§ **OBJECTIVE**: Render the data below as a numbered list, omitting any blank lines.

§ **DATA**:
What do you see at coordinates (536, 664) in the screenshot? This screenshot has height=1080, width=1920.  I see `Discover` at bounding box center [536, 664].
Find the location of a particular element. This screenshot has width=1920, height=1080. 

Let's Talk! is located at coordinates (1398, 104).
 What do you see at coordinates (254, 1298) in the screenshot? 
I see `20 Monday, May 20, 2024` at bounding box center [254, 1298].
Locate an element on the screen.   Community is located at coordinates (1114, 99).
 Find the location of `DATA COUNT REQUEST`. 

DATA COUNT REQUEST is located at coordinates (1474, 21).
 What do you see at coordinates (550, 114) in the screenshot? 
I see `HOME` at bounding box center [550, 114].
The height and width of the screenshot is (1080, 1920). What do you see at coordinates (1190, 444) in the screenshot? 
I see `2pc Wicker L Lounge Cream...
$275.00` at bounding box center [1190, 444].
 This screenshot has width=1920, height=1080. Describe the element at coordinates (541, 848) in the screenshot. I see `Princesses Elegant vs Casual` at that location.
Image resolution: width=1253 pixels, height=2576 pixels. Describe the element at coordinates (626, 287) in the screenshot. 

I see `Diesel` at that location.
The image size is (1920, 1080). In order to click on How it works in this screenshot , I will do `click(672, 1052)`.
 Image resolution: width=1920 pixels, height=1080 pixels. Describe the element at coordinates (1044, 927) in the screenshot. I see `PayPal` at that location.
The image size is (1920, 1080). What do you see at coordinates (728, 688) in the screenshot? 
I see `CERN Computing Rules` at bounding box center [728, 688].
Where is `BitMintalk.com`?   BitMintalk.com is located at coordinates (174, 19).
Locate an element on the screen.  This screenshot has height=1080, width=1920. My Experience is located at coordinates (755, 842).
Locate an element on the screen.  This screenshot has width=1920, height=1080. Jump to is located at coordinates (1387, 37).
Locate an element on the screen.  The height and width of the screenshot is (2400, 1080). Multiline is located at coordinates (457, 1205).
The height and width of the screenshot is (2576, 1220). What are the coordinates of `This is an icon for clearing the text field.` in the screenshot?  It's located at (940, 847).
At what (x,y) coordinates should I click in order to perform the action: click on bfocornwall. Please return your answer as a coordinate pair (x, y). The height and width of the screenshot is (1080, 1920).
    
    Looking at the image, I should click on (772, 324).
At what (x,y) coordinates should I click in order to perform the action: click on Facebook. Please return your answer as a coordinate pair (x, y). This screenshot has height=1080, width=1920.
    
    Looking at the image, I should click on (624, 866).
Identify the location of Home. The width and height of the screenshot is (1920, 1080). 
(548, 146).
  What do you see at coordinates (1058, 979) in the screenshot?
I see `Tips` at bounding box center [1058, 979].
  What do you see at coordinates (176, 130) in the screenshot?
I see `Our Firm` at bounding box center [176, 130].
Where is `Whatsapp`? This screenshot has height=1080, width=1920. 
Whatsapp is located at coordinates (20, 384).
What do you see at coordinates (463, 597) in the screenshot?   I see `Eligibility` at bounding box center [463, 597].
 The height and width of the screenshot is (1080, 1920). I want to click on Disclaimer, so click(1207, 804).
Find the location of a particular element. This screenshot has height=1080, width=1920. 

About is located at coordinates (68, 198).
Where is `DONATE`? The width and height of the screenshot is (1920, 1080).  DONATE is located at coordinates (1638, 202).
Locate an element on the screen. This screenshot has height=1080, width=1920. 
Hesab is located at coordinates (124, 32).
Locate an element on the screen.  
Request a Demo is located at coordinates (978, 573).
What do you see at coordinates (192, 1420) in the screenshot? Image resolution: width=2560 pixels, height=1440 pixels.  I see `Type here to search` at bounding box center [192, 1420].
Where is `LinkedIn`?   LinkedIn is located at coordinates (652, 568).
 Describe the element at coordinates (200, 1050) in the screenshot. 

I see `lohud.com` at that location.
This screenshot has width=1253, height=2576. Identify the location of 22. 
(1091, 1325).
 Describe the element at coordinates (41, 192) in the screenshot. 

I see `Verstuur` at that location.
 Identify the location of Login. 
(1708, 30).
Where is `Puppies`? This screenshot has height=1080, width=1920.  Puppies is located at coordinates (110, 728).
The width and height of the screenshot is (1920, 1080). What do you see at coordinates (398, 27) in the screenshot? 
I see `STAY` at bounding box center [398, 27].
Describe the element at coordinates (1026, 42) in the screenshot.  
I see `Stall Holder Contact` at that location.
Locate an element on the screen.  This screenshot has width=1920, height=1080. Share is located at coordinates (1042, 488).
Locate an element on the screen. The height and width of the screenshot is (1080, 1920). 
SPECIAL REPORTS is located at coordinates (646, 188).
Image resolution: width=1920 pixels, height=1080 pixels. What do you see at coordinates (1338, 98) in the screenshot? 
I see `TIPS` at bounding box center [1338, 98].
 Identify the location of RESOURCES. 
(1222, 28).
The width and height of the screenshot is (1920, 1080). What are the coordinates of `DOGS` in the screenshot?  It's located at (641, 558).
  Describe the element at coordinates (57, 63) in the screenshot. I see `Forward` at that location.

§ **EXERCISE RESULT**:
1. What do you see at coordinates (536, 664) in the screenshot? This screenshot has height=1080, width=1920.  I see `Discover` at bounding box center [536, 664].
2. Find the location of a particular element. This screenshot has width=1920, height=1080. 
3. Let's Talk! is located at coordinates (1398, 104).
4.  What do you see at coordinates (254, 1298) in the screenshot? 
5. I see `20 Monday, May 20, 2024` at bounding box center [254, 1298].
6. Locate an element on the screen.   Community is located at coordinates (1114, 99).
7.  Find the location of `DATA COUNT REQUEST`. 
8. DATA COUNT REQUEST is located at coordinates (1474, 21).
9.  What do you see at coordinates (550, 114) in the screenshot? 
10. I see `HOME` at bounding box center [550, 114].
11. The height and width of the screenshot is (1080, 1920). What do you see at coordinates (1190, 444) in the screenshot? 
12. I see `2pc Wicker L Lounge Cream...
13. $275.00` at bounding box center [1190, 444].
14.  This screenshot has width=1920, height=1080. Describe the element at coordinates (541, 848) in the screenshot. I see `Princesses Elegant vs Casual` at that location.
15. Image resolution: width=1253 pixels, height=2576 pixels. Describe the element at coordinates (626, 287) in the screenshot. 
16. I see `Diesel` at that location.
17. The image size is (1920, 1080). In order to click on How it works in this screenshot , I will do `click(672, 1052)`.
18.  Image resolution: width=1920 pixels, height=1080 pixels. Describe the element at coordinates (1044, 927) in the screenshot. I see `PayPal` at that location.
19. The image size is (1920, 1080). What do you see at coordinates (728, 688) in the screenshot? 
20. I see `CERN Computing Rules` at bounding box center [728, 688].
21. Where is `BitMintalk.com`?   BitMintalk.com is located at coordinates (174, 19).
22. Locate an element on the screen.  This screenshot has height=1080, width=1920. My Experience is located at coordinates (755, 842).
23. Locate an element on the screen.  This screenshot has width=1920, height=1080. Jump to is located at coordinates (1387, 37).
24. Locate an element on the screen.  The height and width of the screenshot is (2400, 1080). Multiline is located at coordinates (457, 1205).
25. The height and width of the screenshot is (2576, 1220). What are the coordinates of `This is an icon for clearing the text field.` in the screenshot?  It's located at (940, 847).
26. At what (x,y) coordinates should I click in order to perform the action: click on bfocornwall. Please return your answer as a coordinate pair (x, y). The height and width of the screenshot is (1080, 1920).
27.     Looking at the image, I should click on (772, 324).
28. At what (x,y) coordinates should I click in order to perform the action: click on Facebook. Please return your answer as a coordinate pair (x, y). This screenshot has height=1080, width=1920.
29.     Looking at the image, I should click on (624, 866).
30. Identify the location of Home. The width and height of the screenshot is (1920, 1080). 
31. (548, 146).
32.   What do you see at coordinates (1058, 979) in the screenshot?
33. I see `Tips` at bounding box center [1058, 979].
34.   What do you see at coordinates (176, 130) in the screenshot?
35. I see `Our Firm` at bounding box center [176, 130].
36. Where is `Whatsapp`? This screenshot has height=1080, width=1920. 
37. Whatsapp is located at coordinates (20, 384).
38. What do you see at coordinates (463, 597) in the screenshot?   I see `Eligibility` at bounding box center [463, 597].
39.  The height and width of the screenshot is (1080, 1920). I want to click on Disclaimer, so click(1207, 804).
40. Find the location of a particular element. This screenshot has height=1080, width=1920. 
41. About is located at coordinates (68, 198).
42. Where is `DONATE`? The width and height of the screenshot is (1920, 1080).  DONATE is located at coordinates (1638, 202).
43. Locate an element on the screen. This screenshot has height=1080, width=1920. 
44. Hesab is located at coordinates (124, 32).
45. Locate an element on the screen.  
46. Request a Demo is located at coordinates (978, 573).
47. What do you see at coordinates (192, 1420) in the screenshot? Image resolution: width=2560 pixels, height=1440 pixels.  I see `Type here to search` at bounding box center [192, 1420].
48. Where is `LinkedIn`?   LinkedIn is located at coordinates (652, 568).
49.  Describe the element at coordinates (200, 1050) in the screenshot. 
50. I see `lohud.com` at that location.
51. This screenshot has width=1253, height=2576. Identify the location of 22. 
52. (1091, 1325).
53.  Describe the element at coordinates (41, 192) in the screenshot. 
54. I see `Verstuur` at that location.
55.  Identify the location of Login. 
56. (1708, 30).
57. Where is `Puppies`? This screenshot has height=1080, width=1920.  Puppies is located at coordinates (110, 728).
58. The width and height of the screenshot is (1920, 1080). What do you see at coordinates (398, 27) in the screenshot? 
59. I see `STAY` at bounding box center [398, 27].
60. Describe the element at coordinates (1026, 42) in the screenshot.  
61. I see `Stall Holder Contact` at that location.
62. Locate an element on the screen.  This screenshot has width=1920, height=1080. Share is located at coordinates (1042, 488).
63. Locate an element on the screen. The height and width of the screenshot is (1080, 1920). 
64. SPECIAL REPORTS is located at coordinates (646, 188).
65. Image resolution: width=1920 pixels, height=1080 pixels. What do you see at coordinates (1338, 98) in the screenshot? 
66. I see `TIPS` at bounding box center [1338, 98].
67.  Identify the location of RESOURCES. 
68. (1222, 28).
69. The width and height of the screenshot is (1920, 1080). What are the coordinates of `DOGS` in the screenshot?  It's located at (641, 558).
70.   Describe the element at coordinates (57, 63) in the screenshot. I see `Forward` at that location.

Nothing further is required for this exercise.